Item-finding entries
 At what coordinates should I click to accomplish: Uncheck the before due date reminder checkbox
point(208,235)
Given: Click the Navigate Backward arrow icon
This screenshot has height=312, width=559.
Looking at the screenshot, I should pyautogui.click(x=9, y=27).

== WHAT TO DO ==
Please copy every entry above word for word, along with its answer line.

== EXERCISE ANSWER ==
 At what coordinates should I click to accomplish: Uncheck the before due date reminder checkbox
point(208,235)
Given: Click the Navigate Backward arrow icon
This screenshot has height=312, width=559.
Looking at the screenshot, I should pyautogui.click(x=9, y=27).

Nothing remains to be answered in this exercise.